|
|
|
|
BUNDESGERICHTSHOF
BESCHLUSS
in dem Zwangsvollstreckungsverfahren
ZPO § 794 Abs. 1 Nr. 5
Eine Klausel in einer notariellen Urkunde, mit der sich der Erwerber einer
Eigentumswohnung "wegen etwaiger Verpflichtungen zur Zahlung bestimmter
Geldsummen" der Zwangsvollstreckung aus dieser Urkunde unterwirft, genügt nicht
den Anforderungen des Konkretisierungsgebots.
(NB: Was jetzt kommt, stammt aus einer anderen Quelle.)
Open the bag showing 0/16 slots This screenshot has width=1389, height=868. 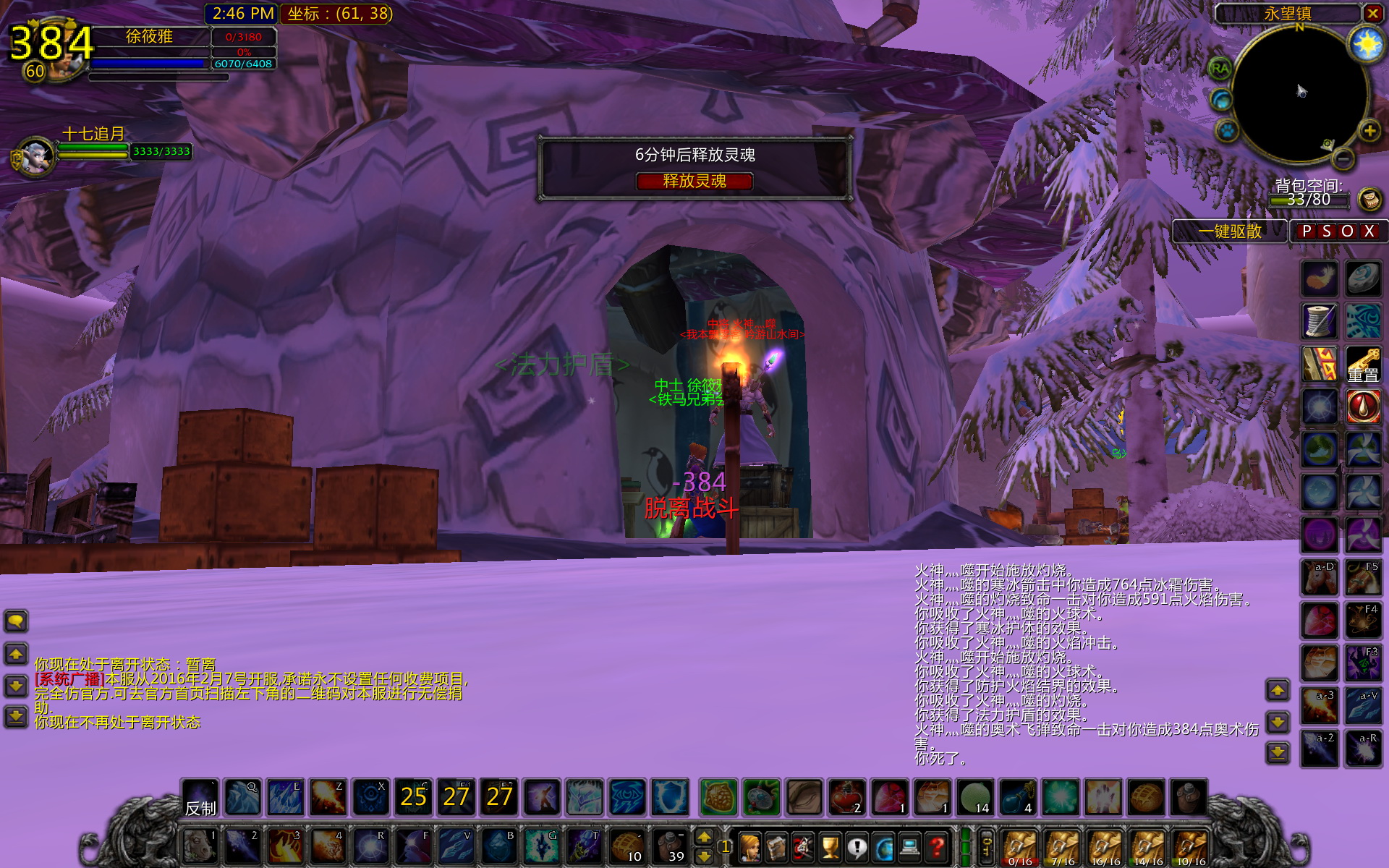1020,845
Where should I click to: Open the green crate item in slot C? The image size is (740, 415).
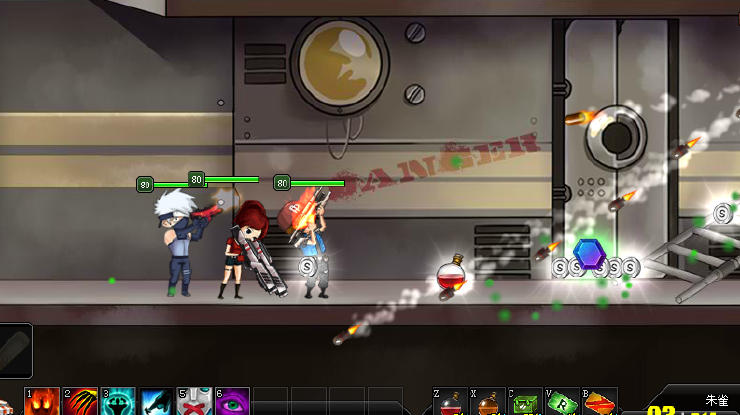pos(526,404)
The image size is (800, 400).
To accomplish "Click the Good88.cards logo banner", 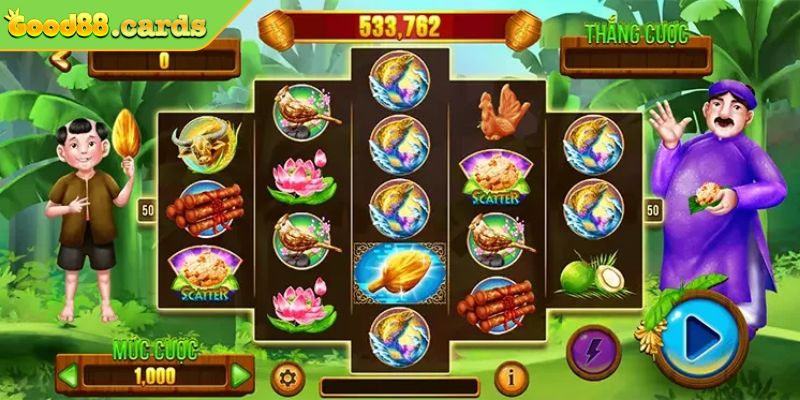I will point(105,24).
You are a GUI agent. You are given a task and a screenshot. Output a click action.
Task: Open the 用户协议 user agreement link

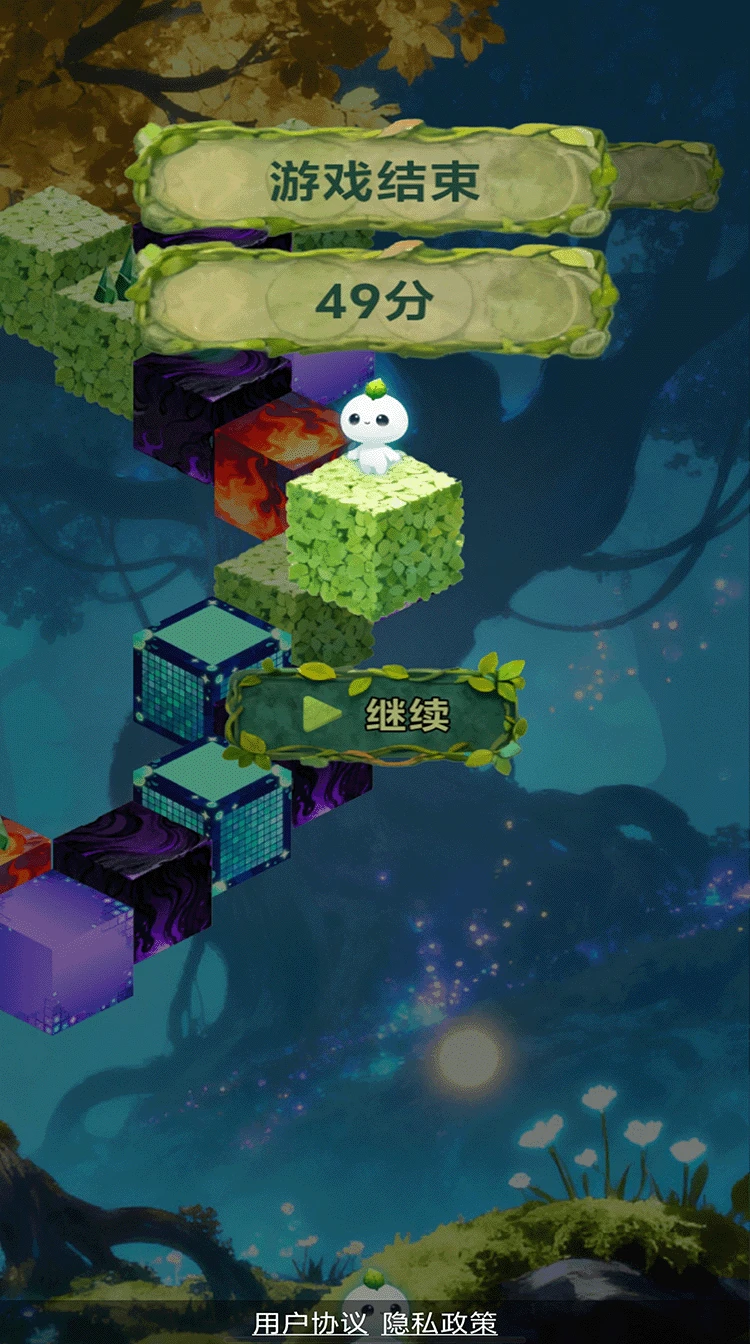(x=310, y=1323)
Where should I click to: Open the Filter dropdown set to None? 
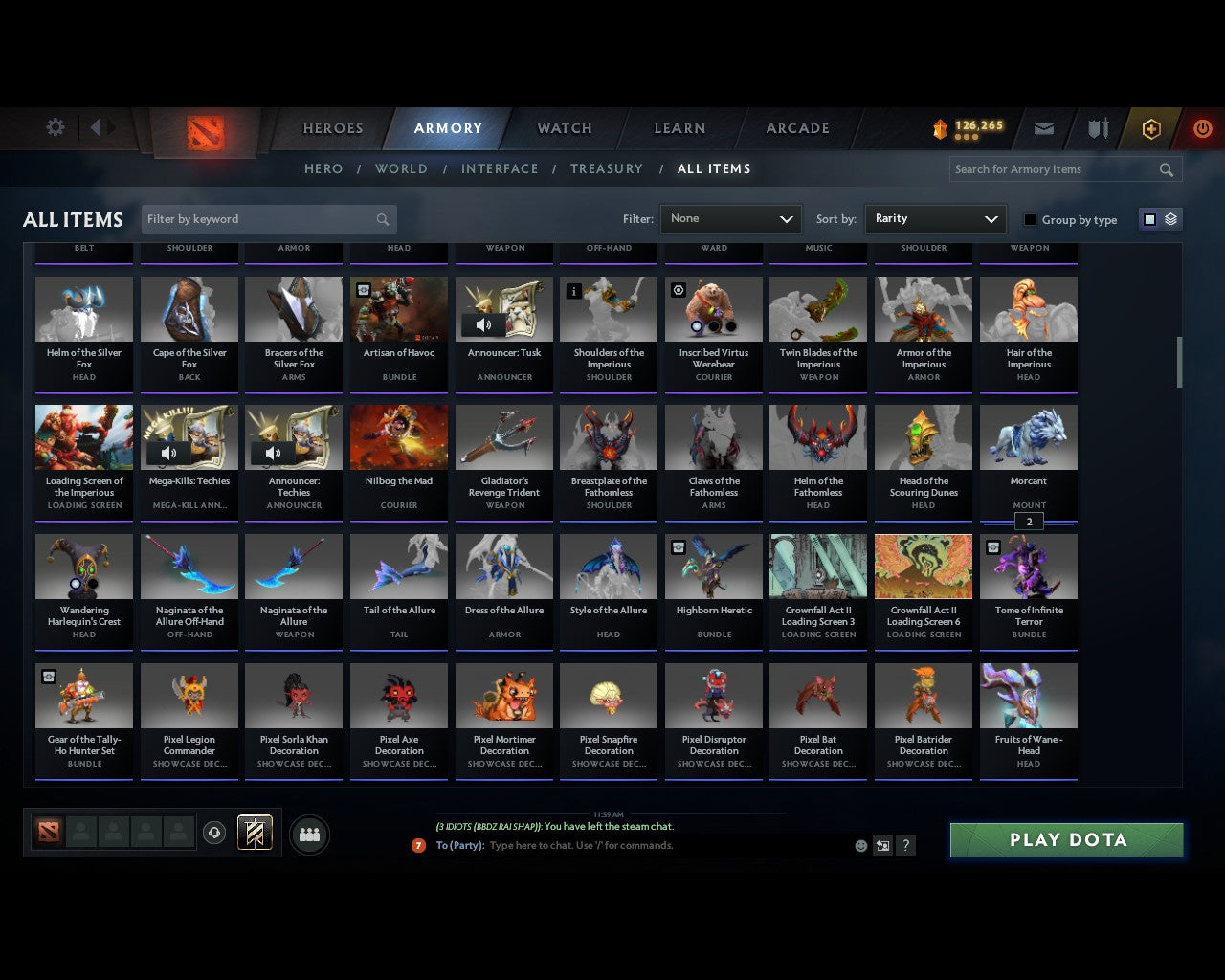[730, 218]
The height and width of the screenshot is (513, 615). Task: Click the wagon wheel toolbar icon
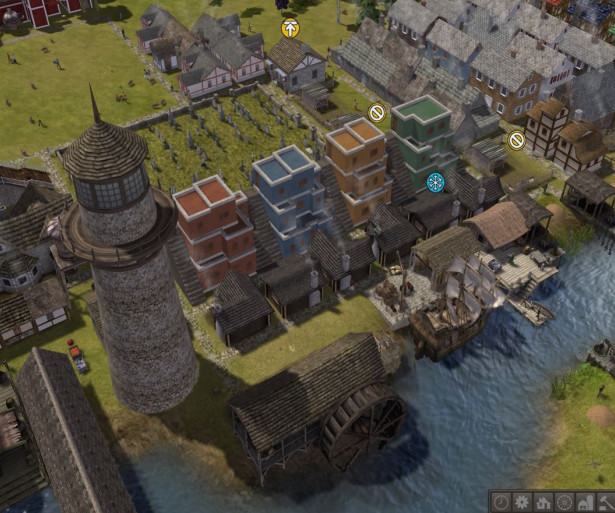(x=564, y=501)
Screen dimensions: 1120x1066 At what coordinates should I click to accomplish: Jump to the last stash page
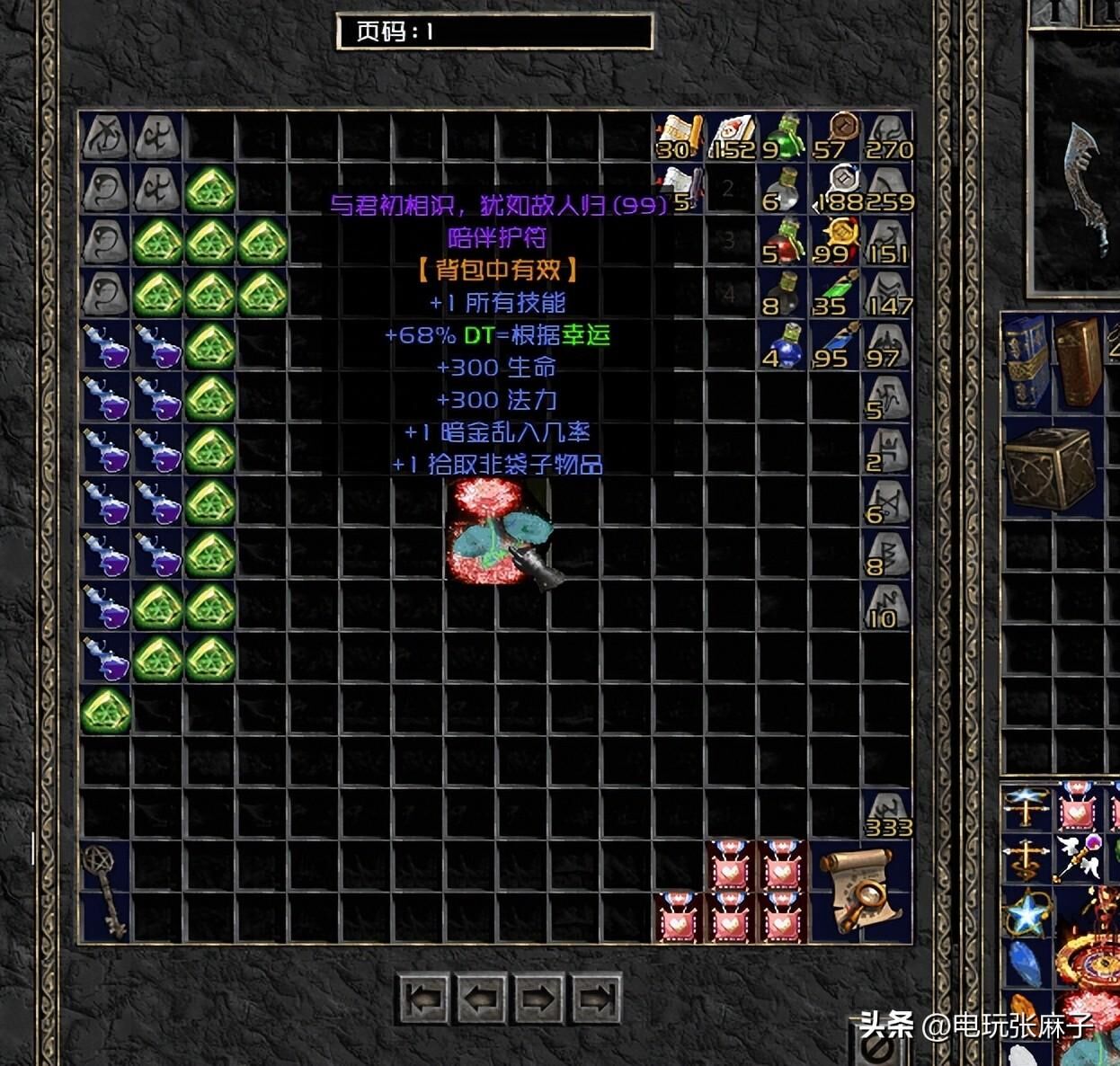595,999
BGH, Beschluss vom 5. September 2012 - VII ZB 55/11 - LG Darmstadt,
AG Offenbach am
Main
Der VII. Zivilsenat des Bundesgerichtshofs hat am 5. September 2012 durch den
Vorsitzenden Richter Prof. Dr. Kniffka, die Richterin Safari Chabestari und die
Richter Dr. Eick, Kosziol und Dr. Kartzke
beschlossen:
Die Rechtsbeschwerde des Gläubigers gegen den Beschluss der 5. Zivilkammer des
Landgerichts Darmstadt vom 29. Juli 2011 wird auf seine Kosten zurückgewiesen.
Gründe:
I.
1
Die Schuldnerin wendet sich gegen die Zulässigkeit einer von dem Notar zu einer
notariellen Urkunde erteilten Vollstreckungsklausel.
2
Die Schuldnerin und Jan L. schlossen mit dem Gläubiger als Verkäufer am 19. Juni
2008 vor dem Notar F. einen Kaufvertrag über den Erwerb einer Eigentumswohnung
zum Kaufpreis von 355.000 €. Die Zahlungsvoraussetzungen sind in Ziffer III der
notariellen Urkunde festgelegt:
3
1. Eintragung der durch den Verkäufer unwiderruflich bewilligten und
beantragten Auflassungsvormerkung im Grundbuch.
4
2. Sicherstellung der Lastenfreistellung.
5
Des Weiteren ist dort bestimmt: "Der Kaufpreis in Höhe von 355.000 € ist bis zum
1. September 2008, jedoch nicht vor Ablauf einer Woche nach Zugang
einer schriftlichen Mitteilung des Notars an den Käufer, dass die vorstehenden
Zahlungsvoraussetzungen vorliegen, zur Zahlung fällig. … Der amtierende Notar
wird angewiesen, bei den Gläubigern der Rechte Abt. III lfd. Nr. 3 und 3 a (Bl.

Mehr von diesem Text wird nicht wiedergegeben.